Contamination type: moderate soil accumulation with visible stains.
Embedding within step grooves: moderate, compacted presence.
Step definition visibility: clearly visible across full width.
Overall condition statement: moderate contamination was observed, with visible compaction and no evidence of deep embedding; prior cleaning activity was indicated.
Frequency Position
EscaTEQ Method™ recommended operational starting point for this traffic profile was weekly.
Actual site-applied frequency: every 2 weeks.
No observable condition degradation was noted at the time of service.
Final frequency should remain subject to contamination rate, facility profile, OEM guidance, and engineering or maintenance-provider review.
Work Performed
Method: EscaTEQ Method™
Application type: surface-only, low-moisture cleaning applied only to exposed step surfaces.
Operator configuration: single operator.
Cleaning sequence definition: one complete rotation of the escalator step band.
Observed Outcome
A reduction in visible surface soil was observed at the time of service.
Observed condition remained stable at the time of service.
No operational disruption was observed at the time of service.
No condition escalation was observed at the time of service.
Outcome Narrative
Observed condition remained stable at the time of service under defined labor and material inputs. The site-applied frequency was every 2 weeks, while the EscaTEQ Method™ recommended operational starting point for this traffic profile was weekly.
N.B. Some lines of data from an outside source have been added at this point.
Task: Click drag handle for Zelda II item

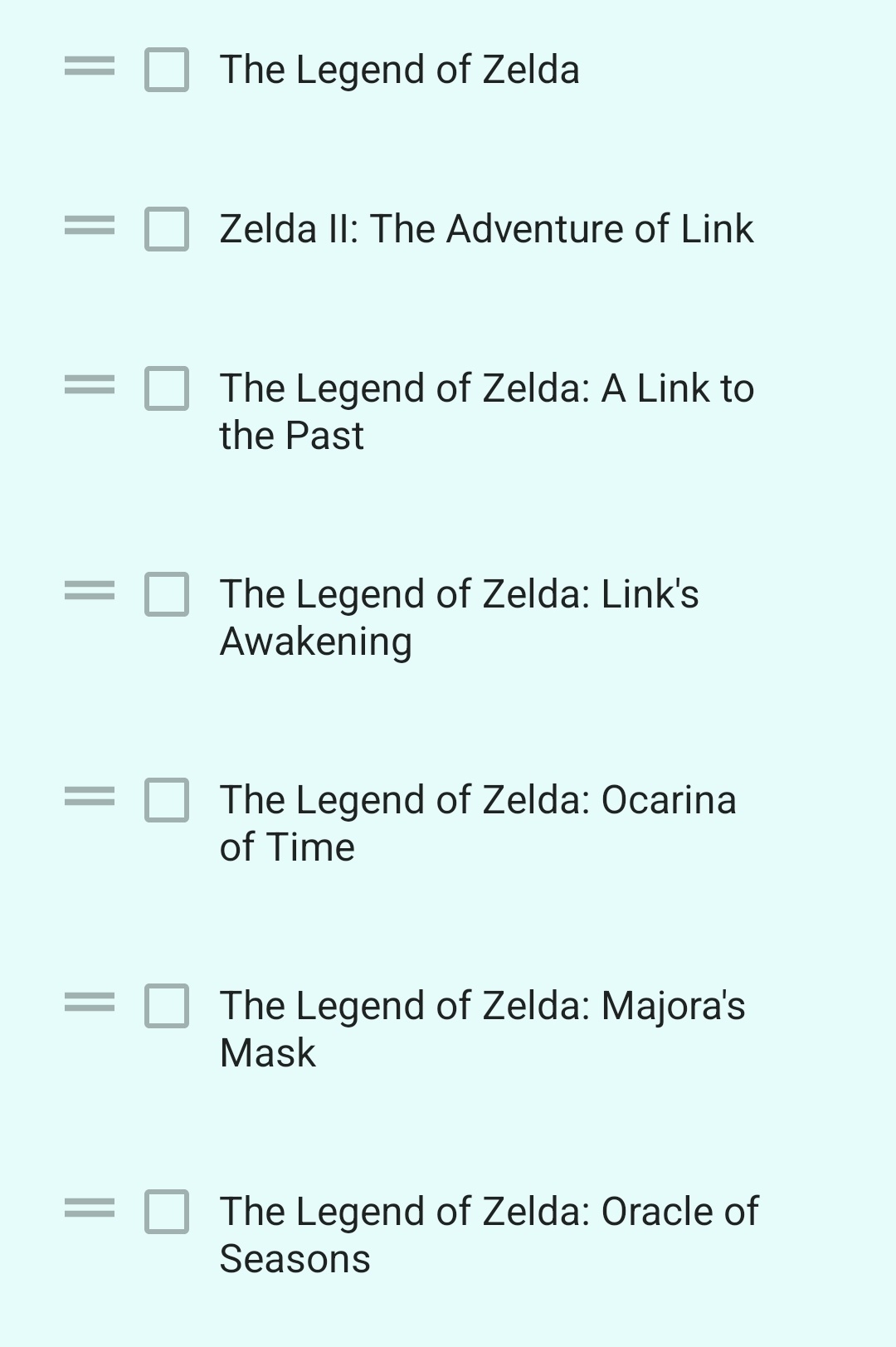Action: click(90, 226)
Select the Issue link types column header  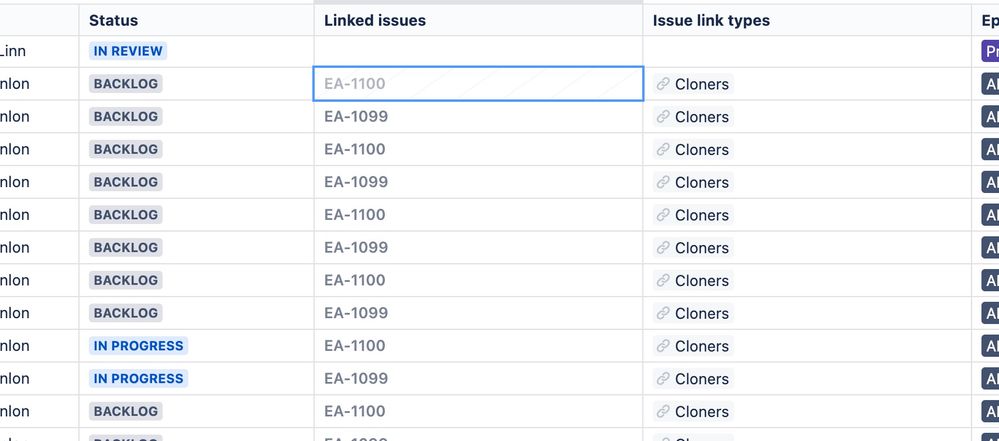point(711,20)
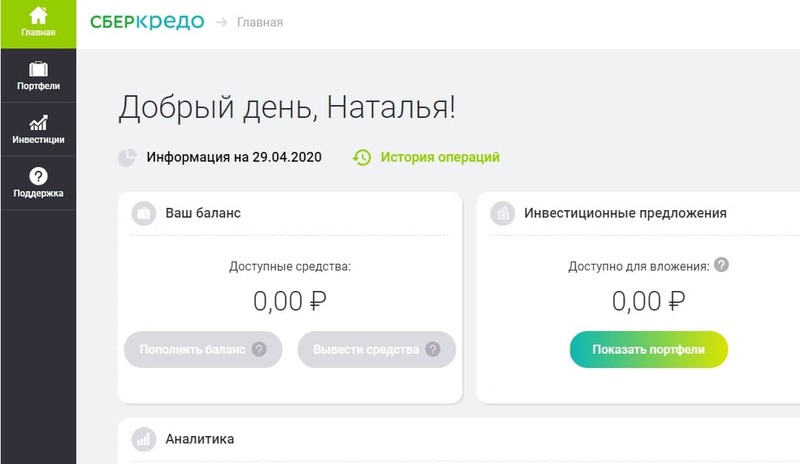Click the history clock icon
This screenshot has height=464, width=800.
pos(362,157)
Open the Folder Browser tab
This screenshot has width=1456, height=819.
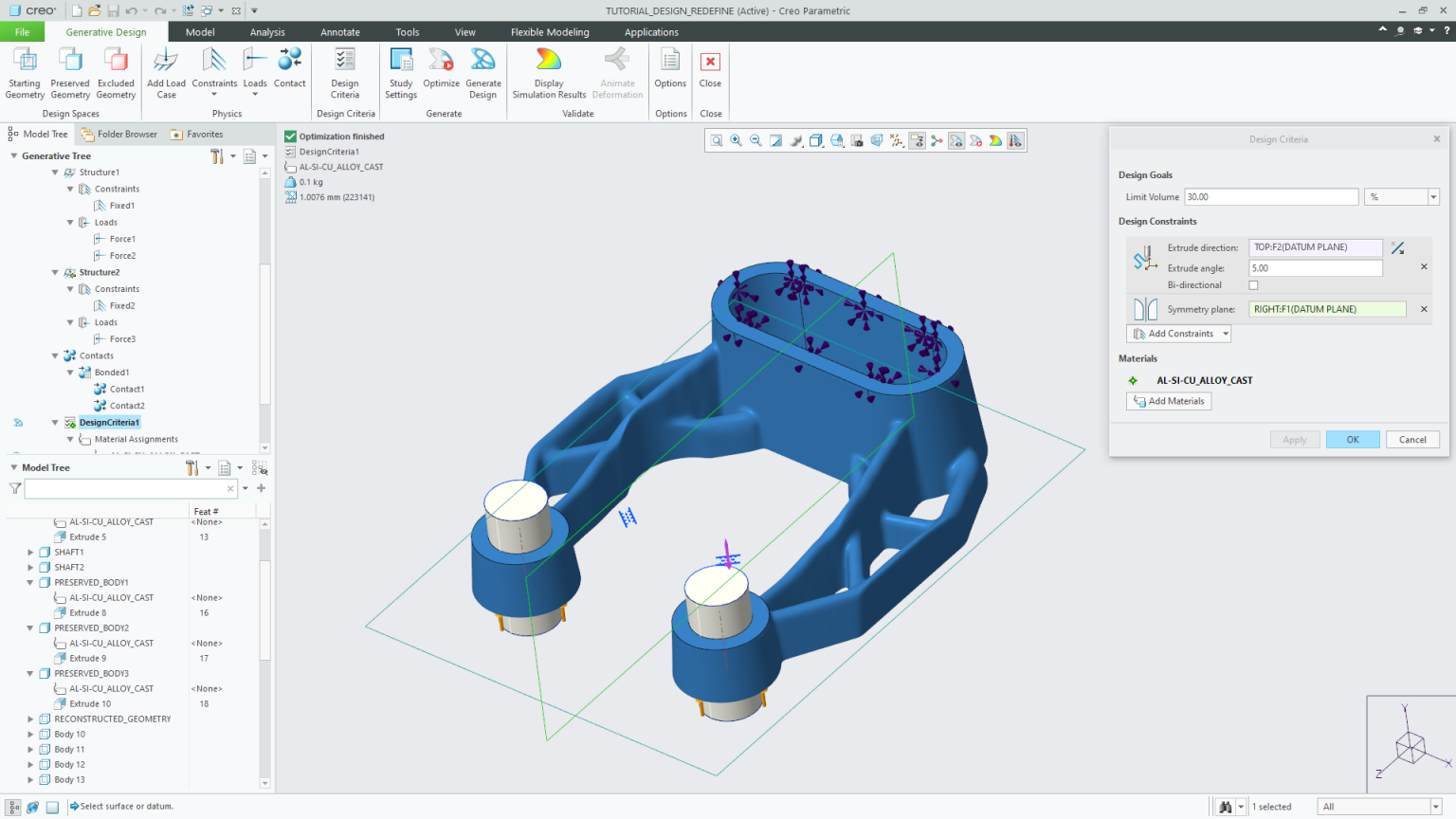pyautogui.click(x=126, y=134)

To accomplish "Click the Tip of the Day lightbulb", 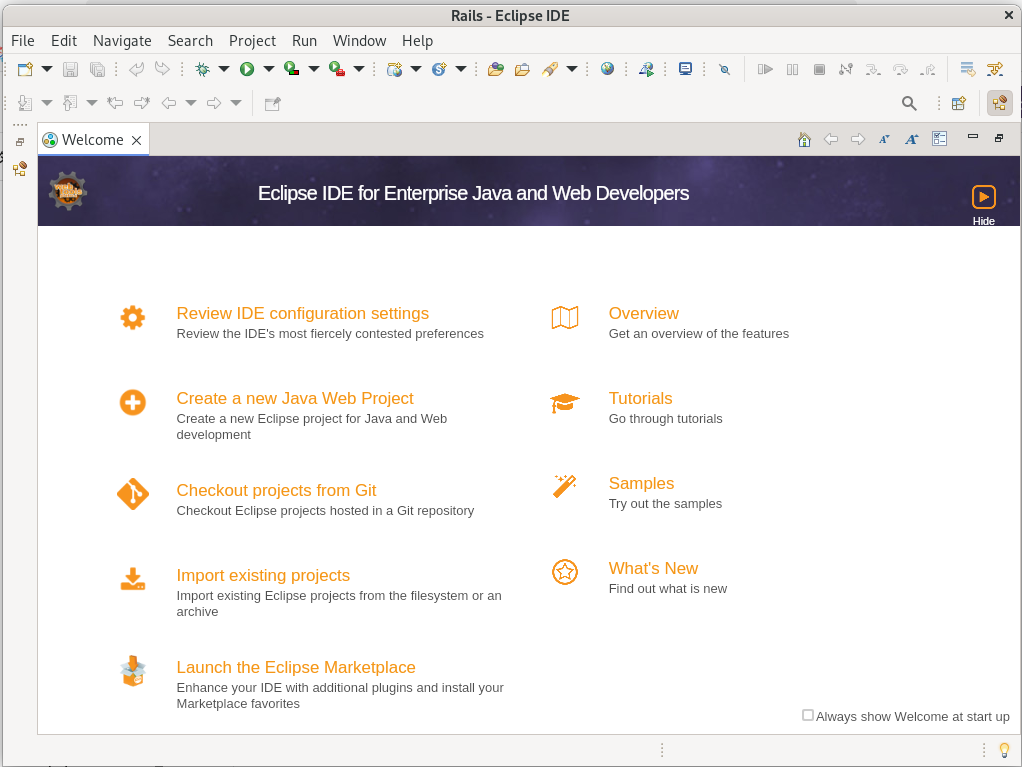I will coord(1004,750).
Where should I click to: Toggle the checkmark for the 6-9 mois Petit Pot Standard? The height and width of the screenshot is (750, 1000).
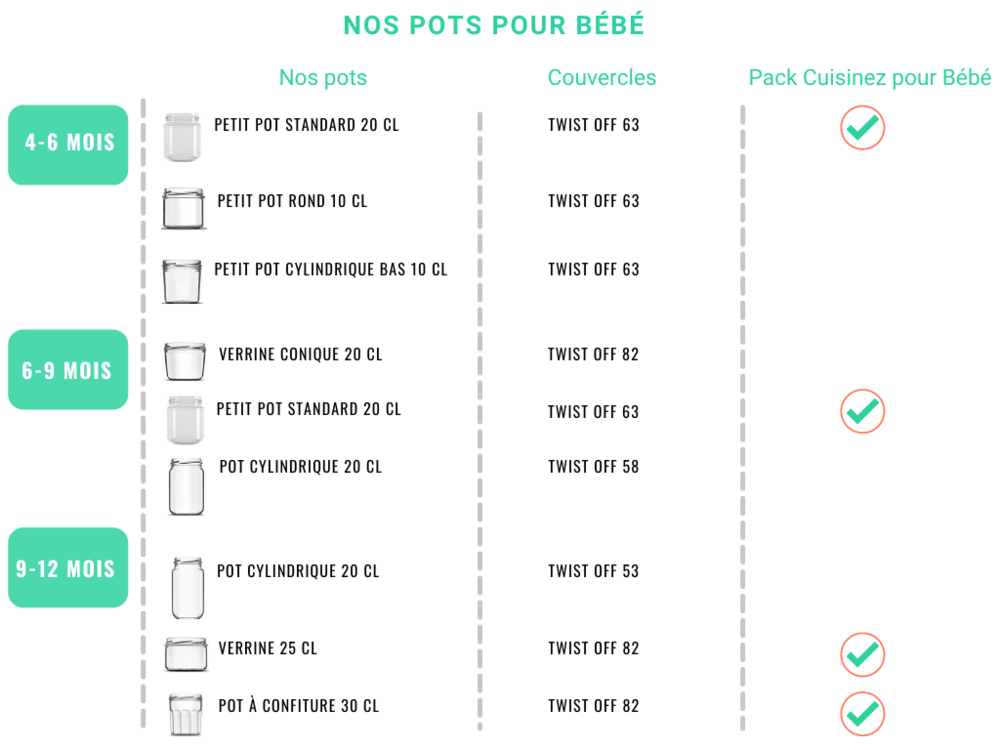point(862,411)
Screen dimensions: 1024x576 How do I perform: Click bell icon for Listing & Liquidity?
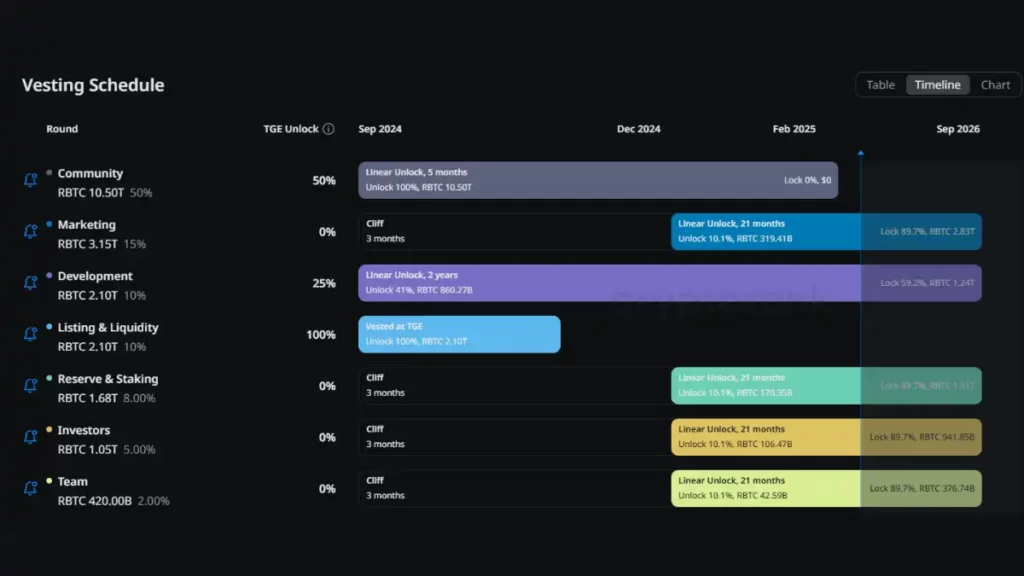(x=30, y=335)
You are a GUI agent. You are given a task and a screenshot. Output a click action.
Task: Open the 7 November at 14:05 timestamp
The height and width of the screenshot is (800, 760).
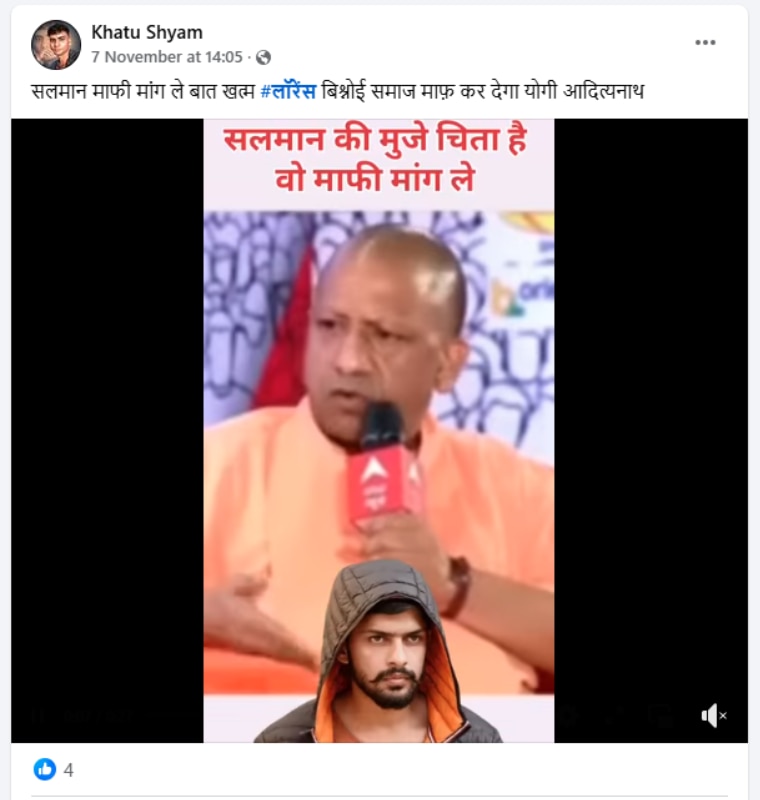tap(167, 57)
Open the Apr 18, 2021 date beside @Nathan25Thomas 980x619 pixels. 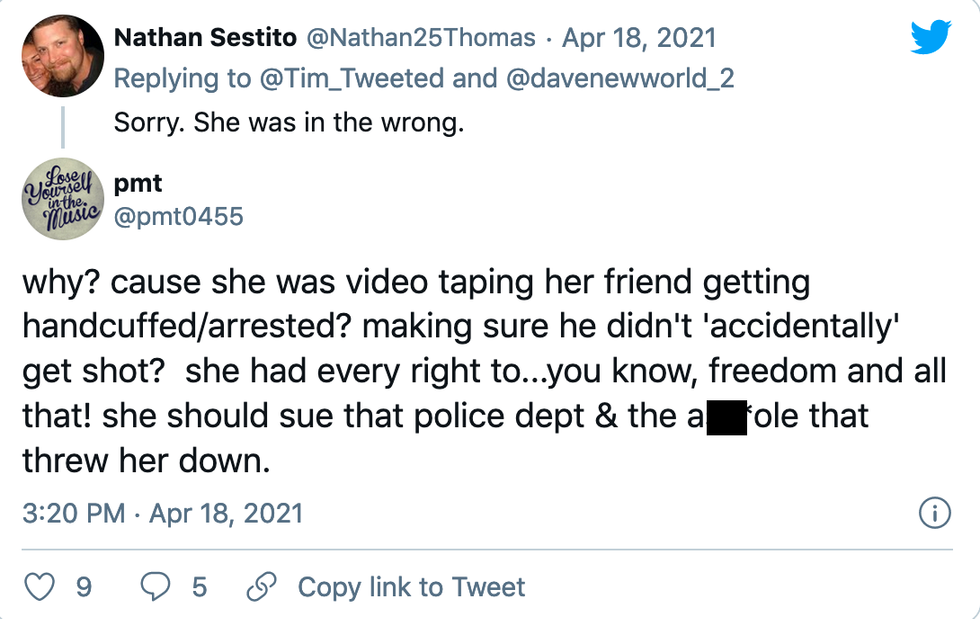point(639,38)
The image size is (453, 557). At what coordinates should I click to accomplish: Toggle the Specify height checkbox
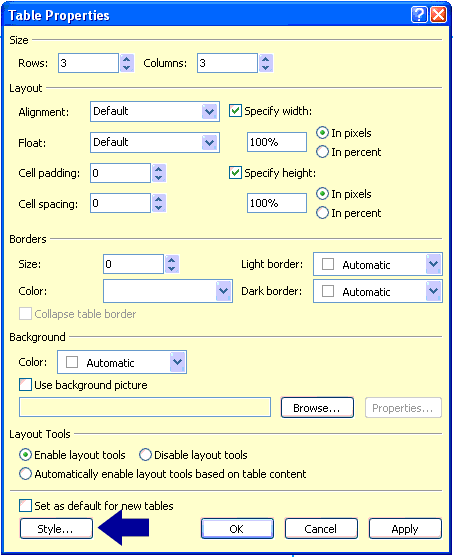235,173
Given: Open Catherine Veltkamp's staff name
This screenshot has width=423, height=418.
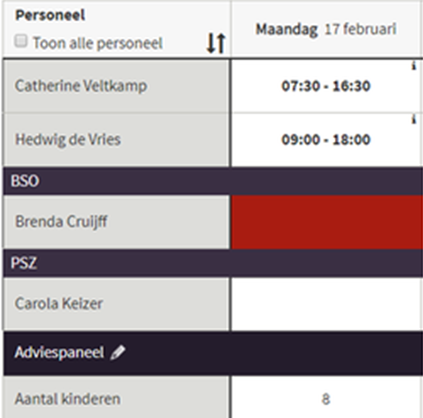Looking at the screenshot, I should point(81,86).
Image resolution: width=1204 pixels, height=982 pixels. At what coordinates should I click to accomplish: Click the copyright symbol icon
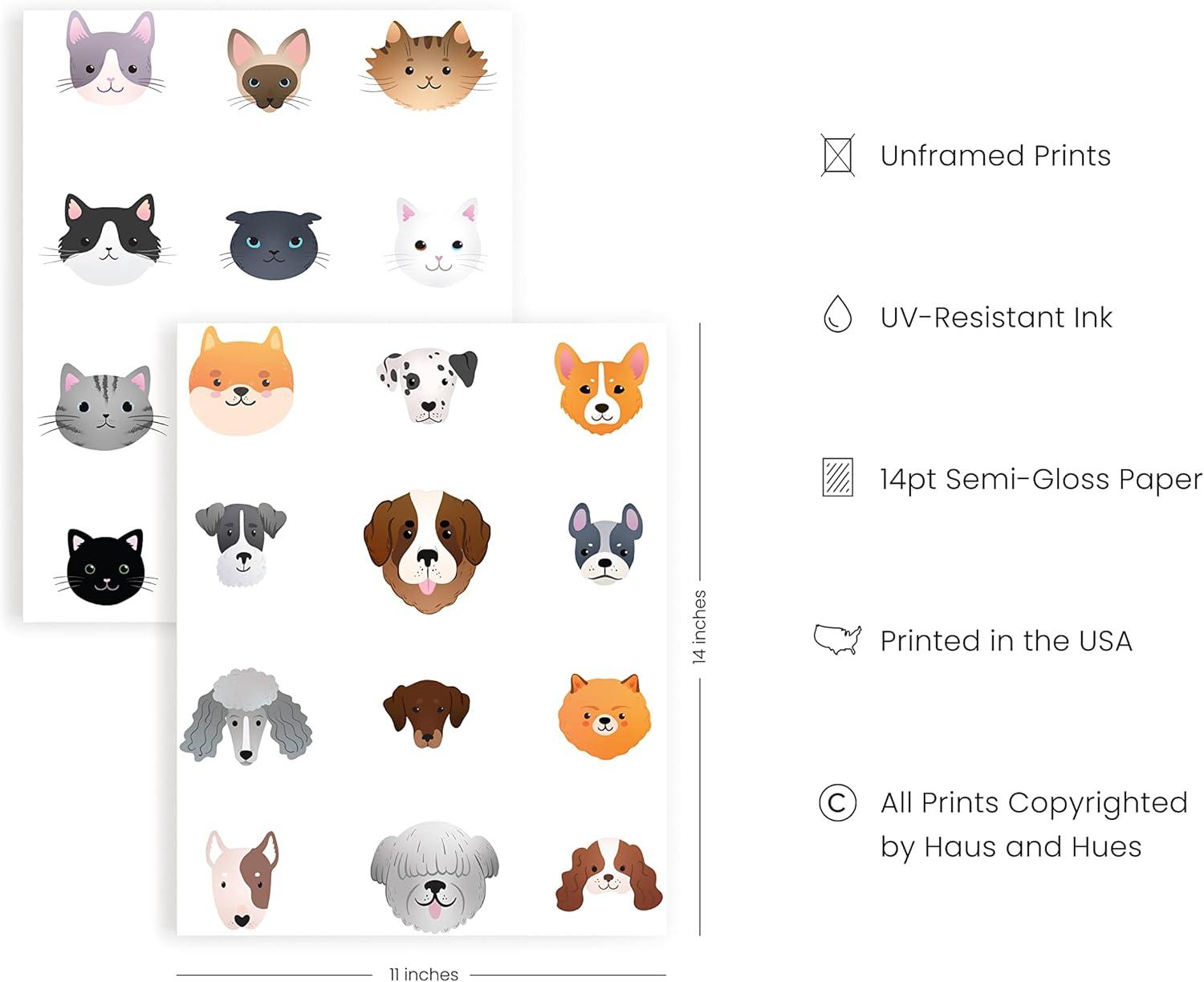(x=837, y=802)
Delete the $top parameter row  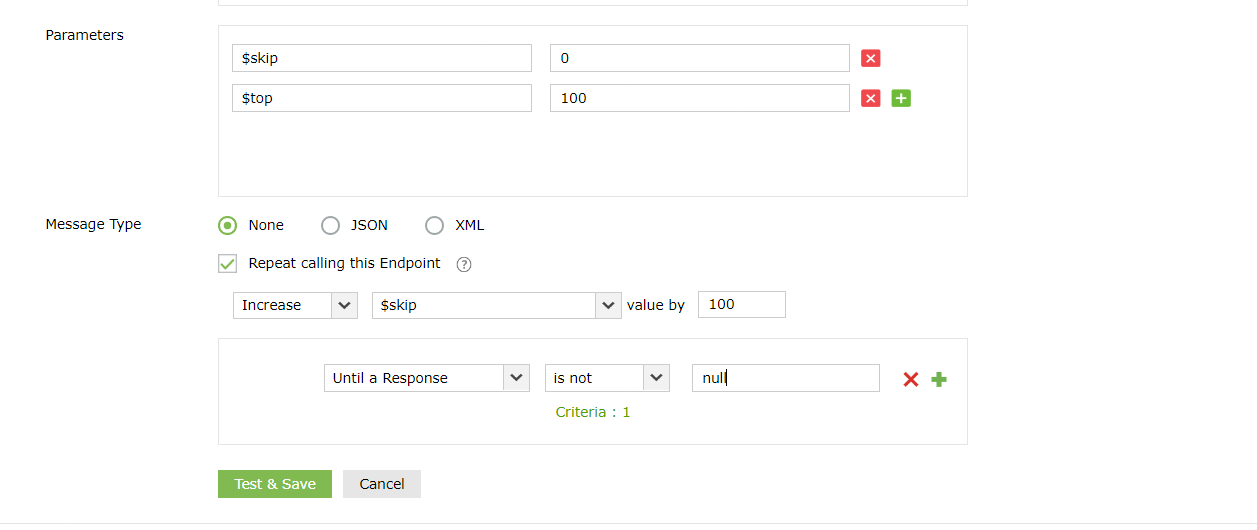pos(870,98)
No condition escalation was observed. Preventive surface-cleaning frequency should remain subject to contamination rate, facility profile, OEM guidance, and engineering or maintenance-provider review.
Lessons Learned
-
Defined labor and material inputs were observed during the applied cleaning sequence.
- Observed condition remained stable under the site-applied frequency.
- Preventive surface-cleaning frequency should remain site-specific and subject to engineering or maintenance-provider review.
Observations in this case study are based on internal operational records, site conditions, and photographic evidence for the referenced period. This case study describes site-specific outcomes and should not be interpreted as a universal performance claim.